| Sponsors |
Q. Alex Zhao azhao@cc.gatech.edu 226B CoC and John Stasko stasko@cc.gatech.edu 253 CoC |
| Area | Human Computer Interaction, Computer Supported Cooperative Work |
Problem
Generally speaking, informal communication is the casual inter-personal interaction that, to some degree, happens by chance. For example, two people start a chat about the World Series by bumping into one another in the hallway. Such activities provide people opportunities to know (more of) others, help resolving some work-related problems, and sometimes may lead to collaboration among the participants of the interactions. For example, the hallway chat may inspire a joint project investigating user interfaces for delivering sports scores on the desktop. In summary, informal communication is of crutial importance to the creative work in a scientific research community.
Unfortunately, in a large and distributed community such as the College of Computing, the condition of physical proximity that naturally affords informal communication can not always be met. Here, faculty and students are mostly spread among three physically separated locations: the College of Computing building (CCB), the Centennial Research Building (CRB), and the Georgia Center for Advanced Telecommunication Technologies (GCATT). Casual encounters among people in different buildings are becoming less frequent. Also as this community grows larger, people are becoming less likely to know much about what is happening in the greater community.
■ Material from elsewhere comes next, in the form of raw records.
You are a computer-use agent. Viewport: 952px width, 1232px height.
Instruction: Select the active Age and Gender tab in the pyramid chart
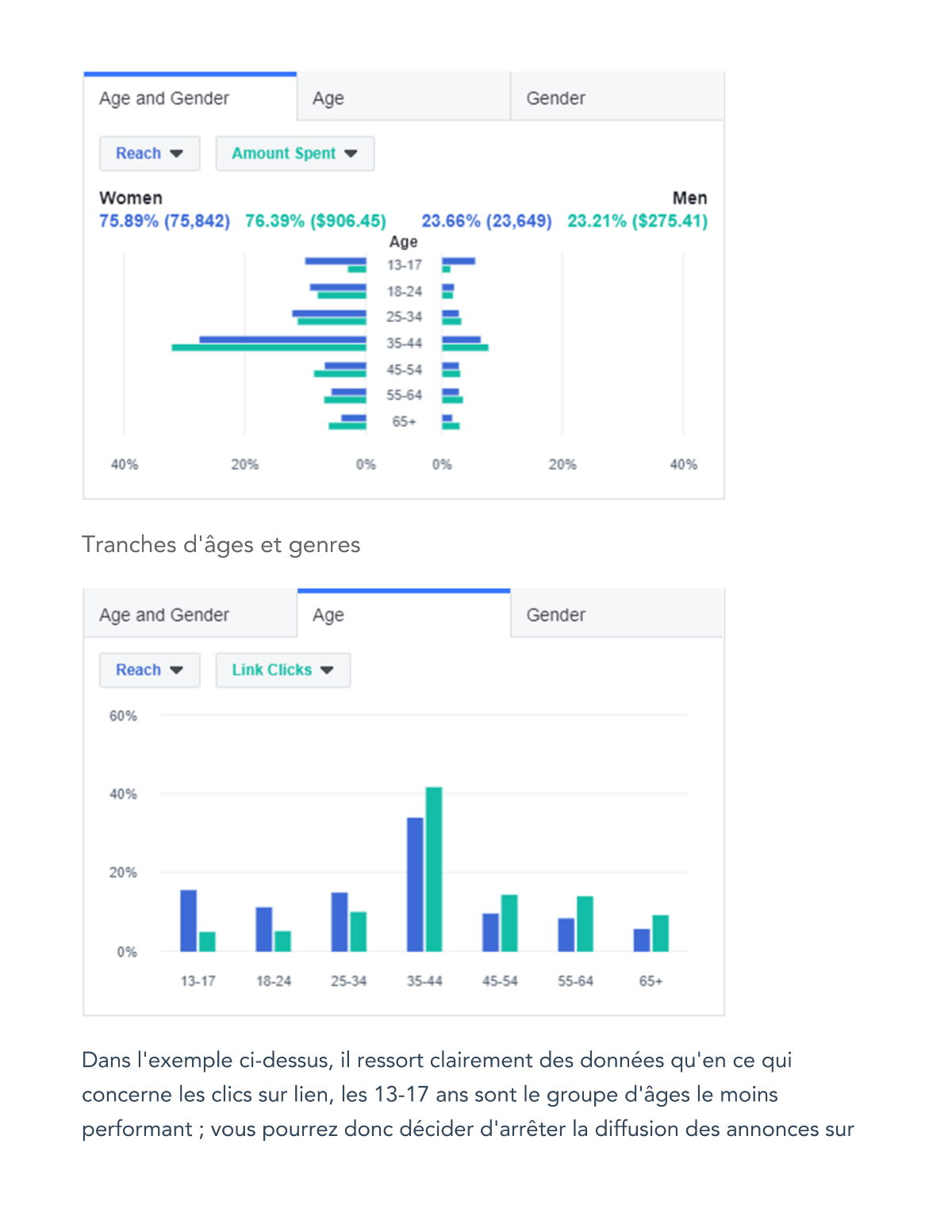pyautogui.click(x=190, y=98)
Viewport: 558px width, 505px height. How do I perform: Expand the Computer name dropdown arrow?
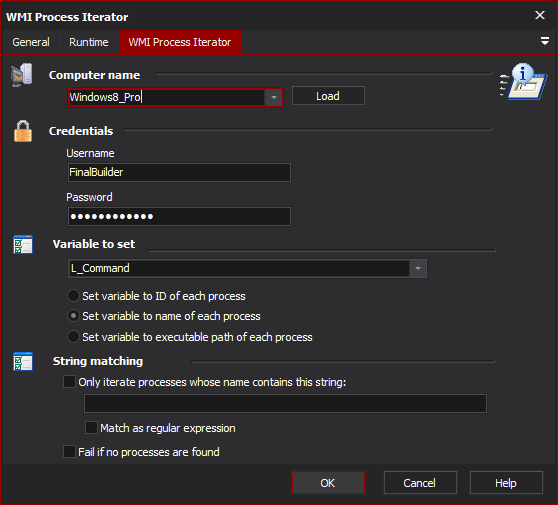point(273,97)
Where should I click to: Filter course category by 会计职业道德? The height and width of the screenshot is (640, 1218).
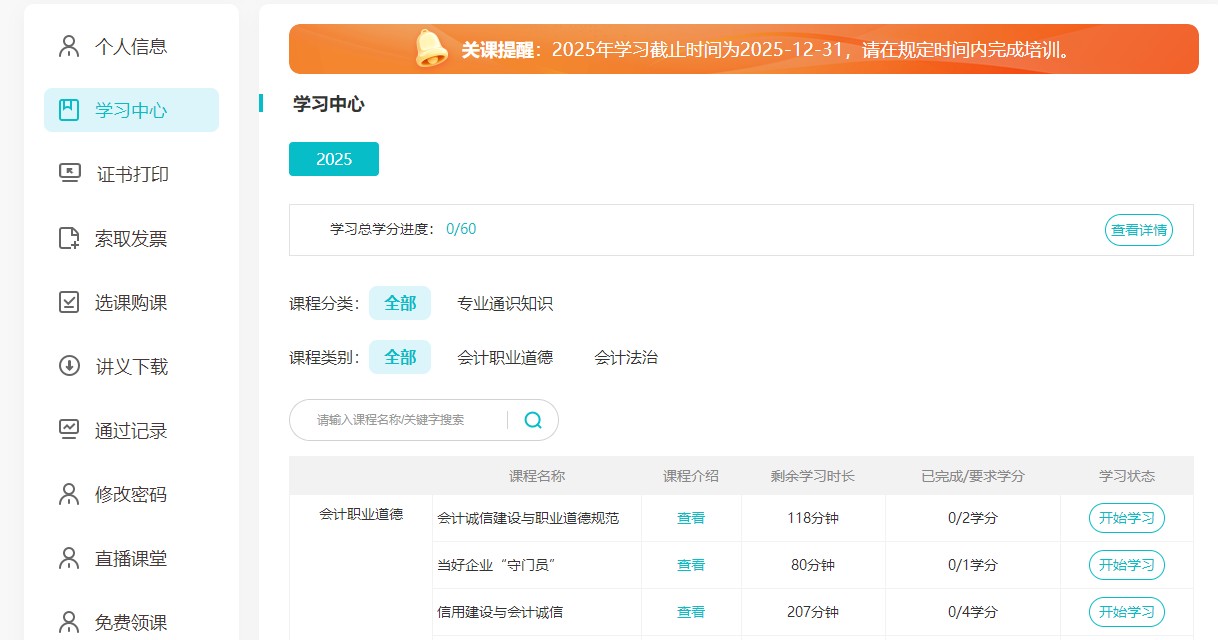tap(505, 357)
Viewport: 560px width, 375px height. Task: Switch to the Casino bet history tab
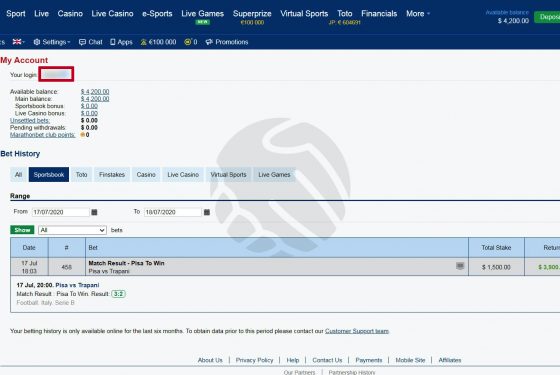[x=146, y=175]
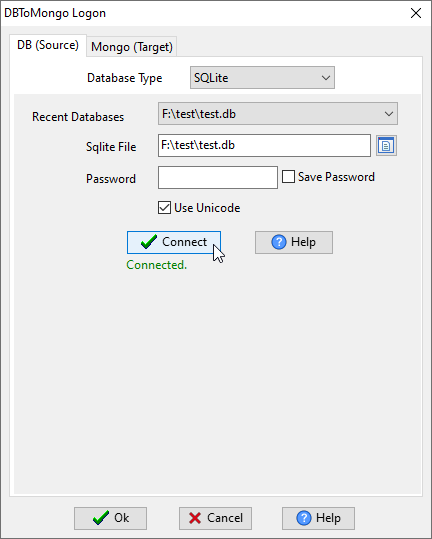This screenshot has height=539, width=432.
Task: Click the green checkmark on Ok
Action: [101, 518]
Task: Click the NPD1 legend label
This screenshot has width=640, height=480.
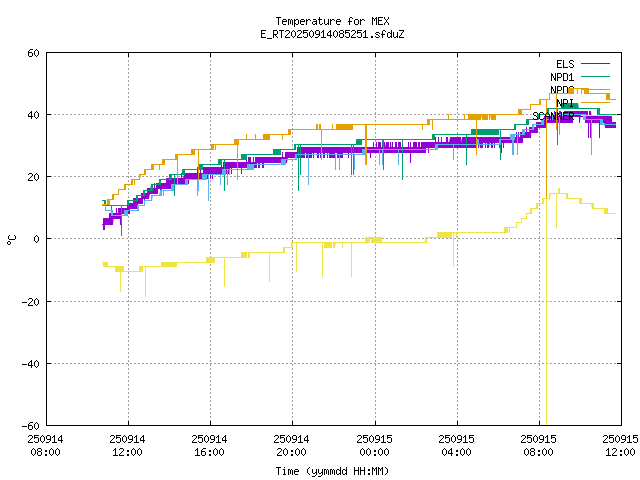Action: [x=562, y=77]
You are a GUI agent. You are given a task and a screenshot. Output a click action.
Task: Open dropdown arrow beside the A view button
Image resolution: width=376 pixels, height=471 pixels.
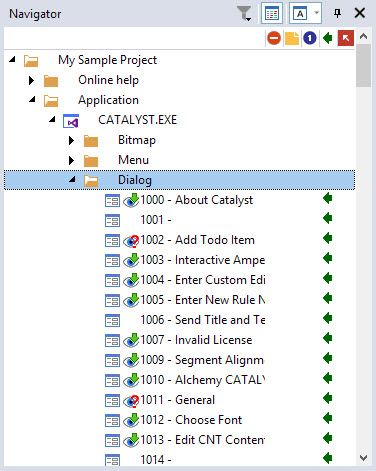point(316,13)
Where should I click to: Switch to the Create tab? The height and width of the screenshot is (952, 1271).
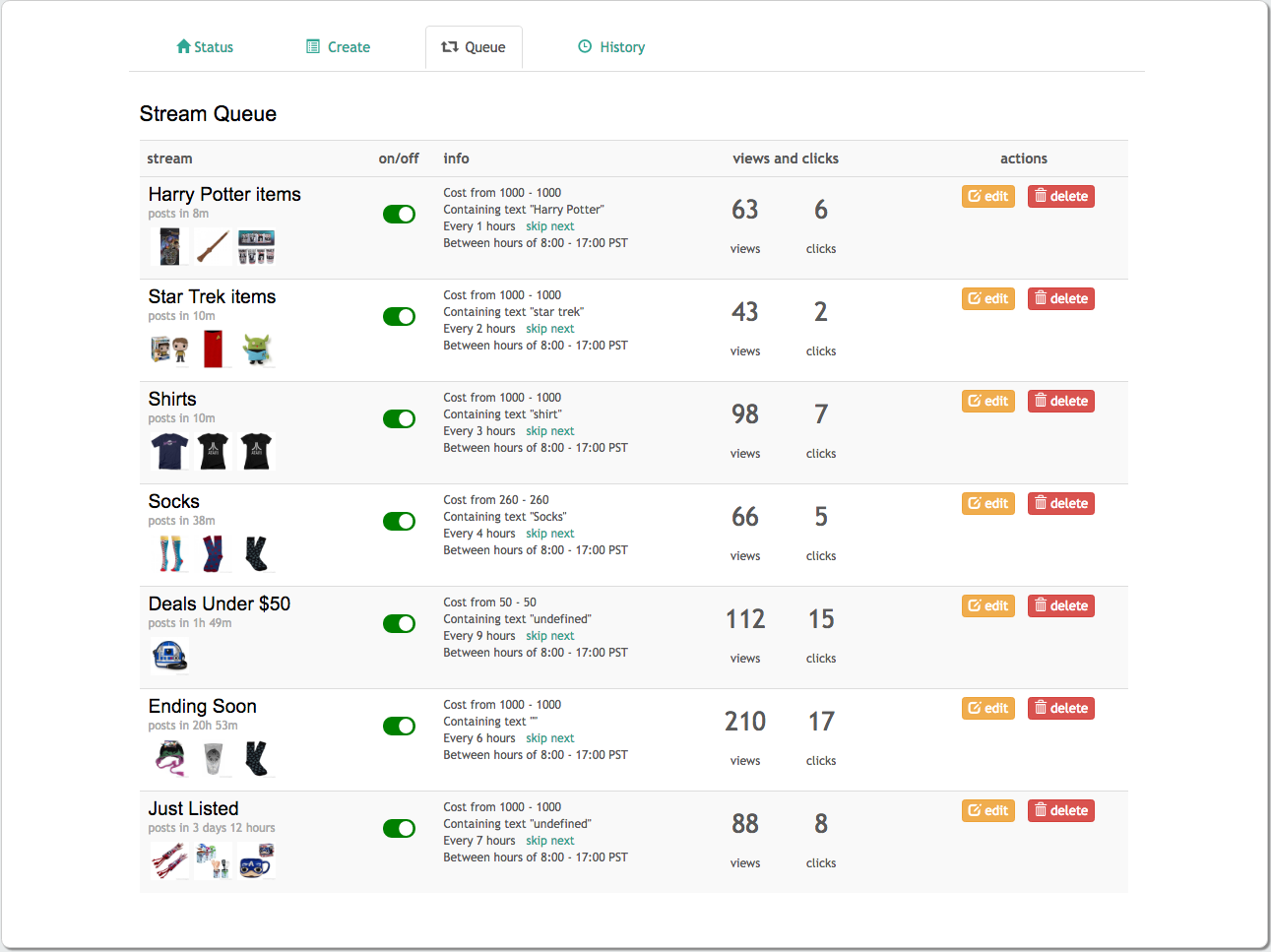(x=339, y=47)
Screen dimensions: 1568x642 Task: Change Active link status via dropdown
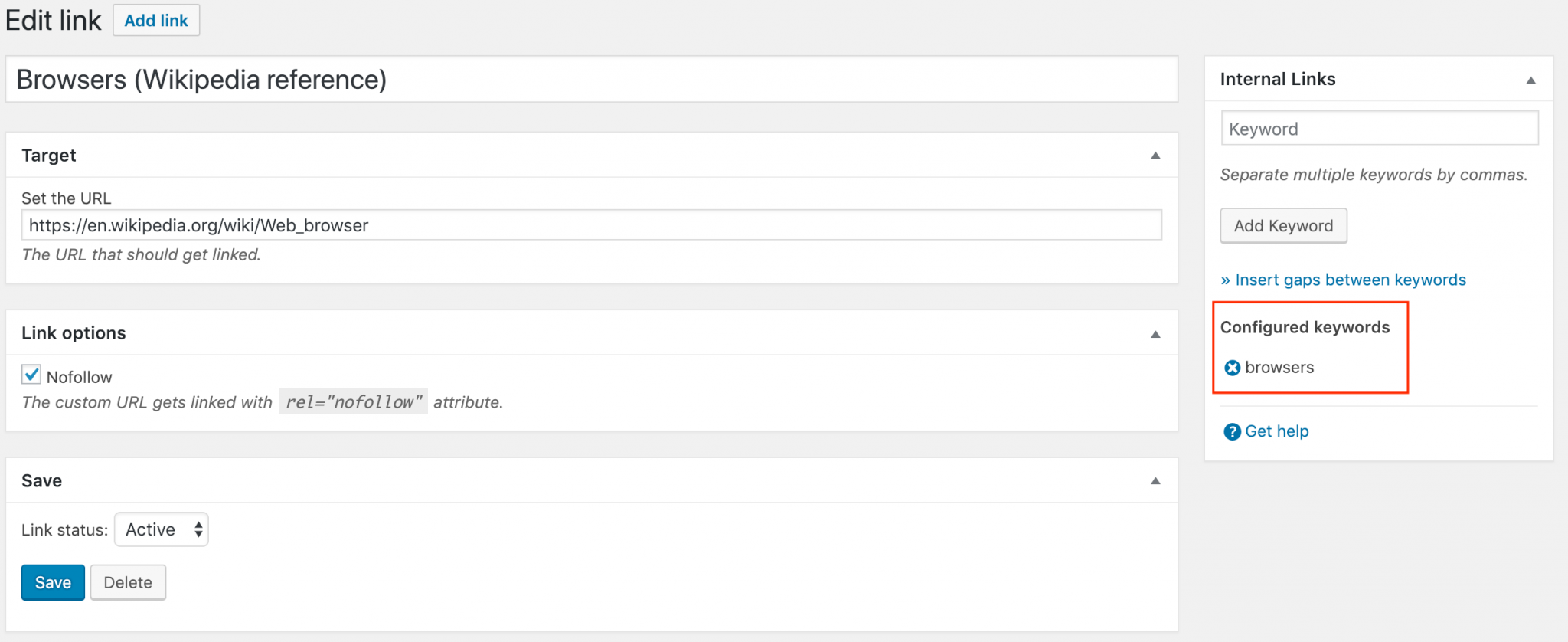click(x=161, y=529)
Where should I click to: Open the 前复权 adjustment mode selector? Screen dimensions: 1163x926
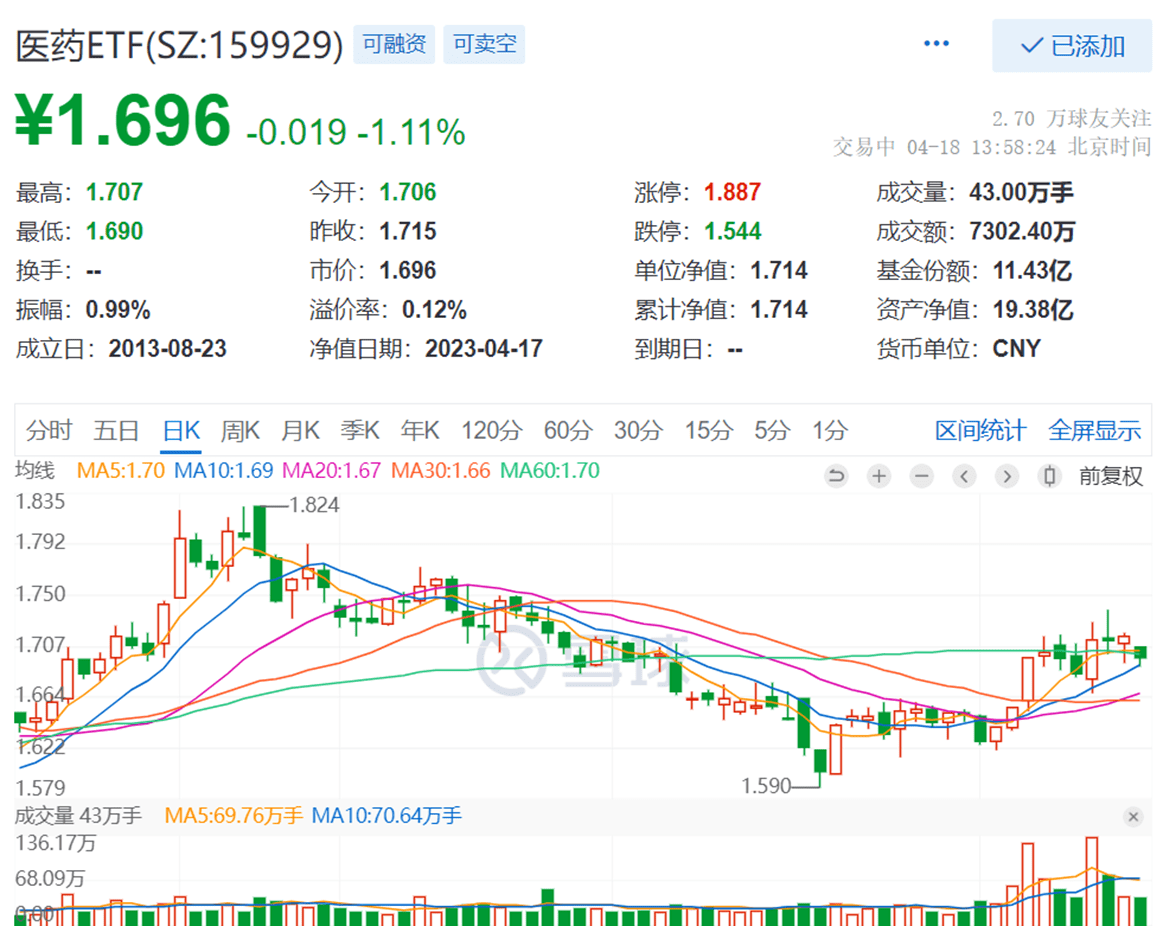1112,477
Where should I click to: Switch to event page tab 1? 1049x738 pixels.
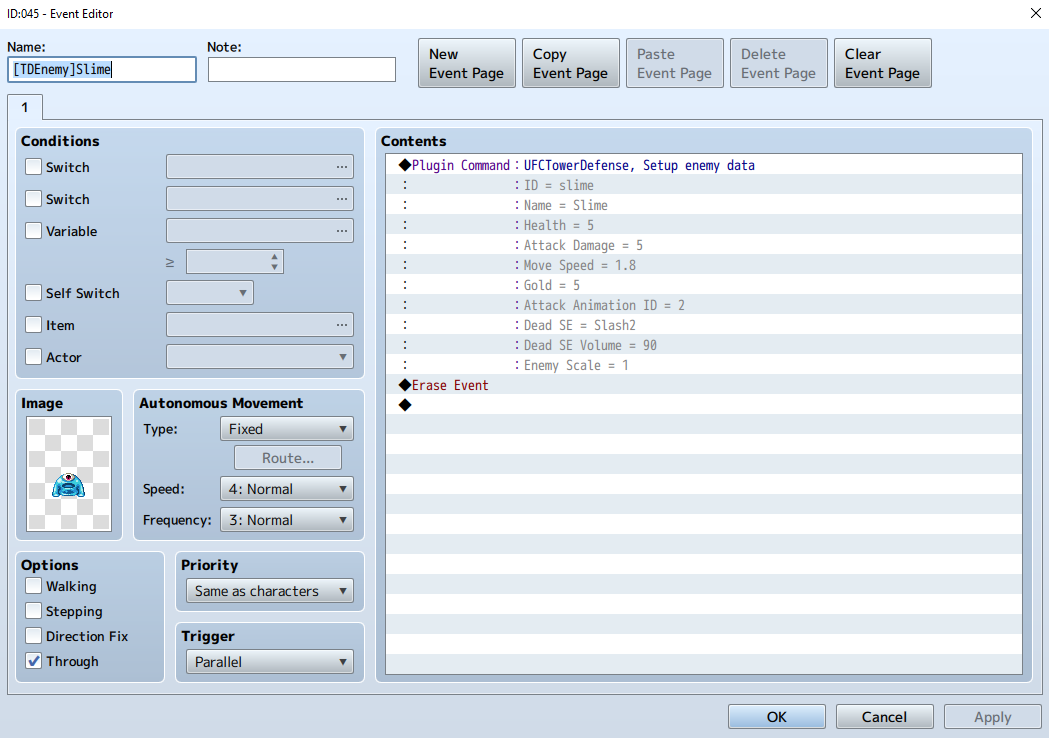tap(25, 107)
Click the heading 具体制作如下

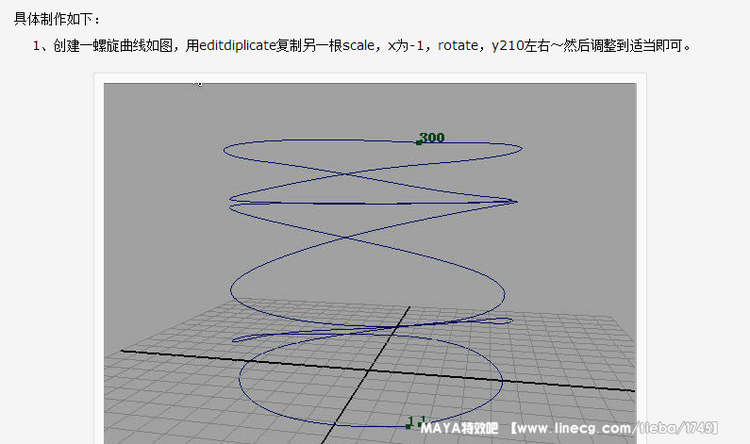(57, 20)
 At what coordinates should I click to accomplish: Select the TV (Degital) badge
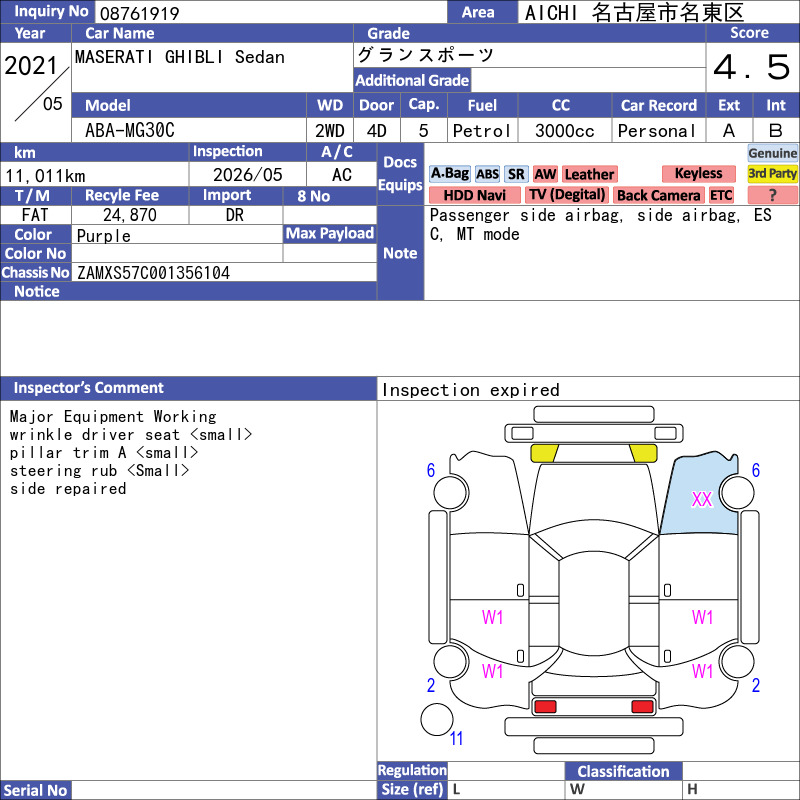[567, 195]
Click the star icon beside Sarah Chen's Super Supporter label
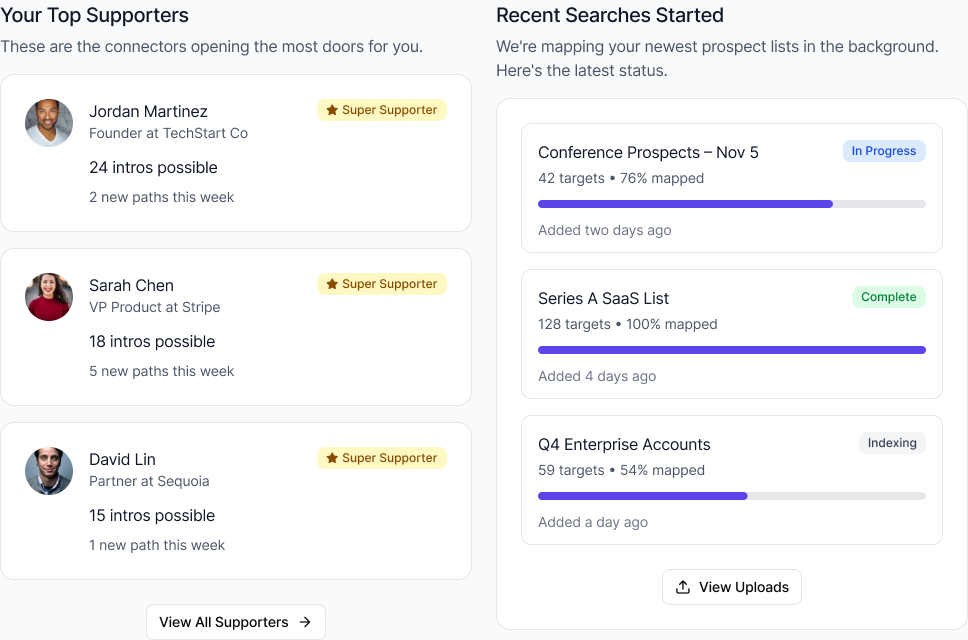 tap(331, 284)
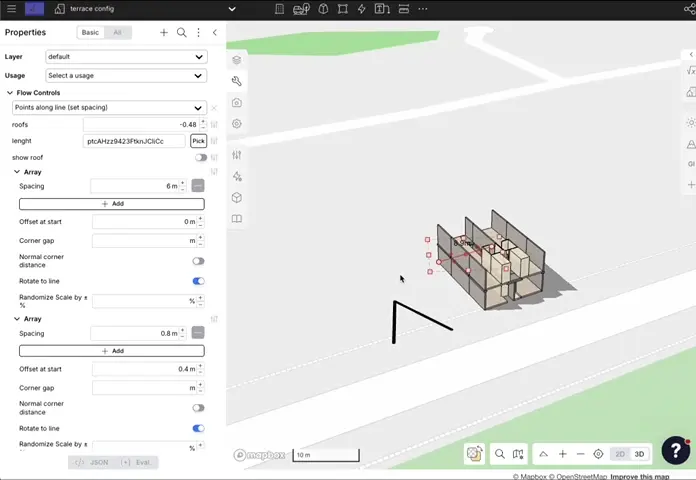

All of these will increase the unfamiliarity within the community and likely hinder the progress of many collaborative efforts.
How can technology support informal group communication in the College of Computing community?
Project Tasks
If you don't have any experience with buddy-list applications, check out Ding! which is available on CoC Solaris2 systems by running
/usr/local/public/bin/ding
If you don't have any experience with on-line communities, check out MediaMOO [2].
Background Reading
Zhao, Qiang A. and Stasko, John T. The
Awareness-Privacy Tradeoff in Video Supported Informal Awareness: A
Study of Image-Filtering Based Techniques. Graphics,
Visualization, and Usability Center, Georgia Institute of
Technology, Atlanta, GA, Technical Report GIT-GVU-98-16, June 1998.
Deliverables
A 5 to 10 page report (single-spaced) comparing and contrasting the different systems that you used. What have you learned about informal group communication? What are your design requirements and why are they important? How may the new design solve a specific problem and why? Hint: pictures can sometimes support your opinions better than words.
Evaluation
You will be evaluated on the quality, effectiveness, thoroughness, and innovativeness of your design/report. Try to make the interface of your design be both useful and usable.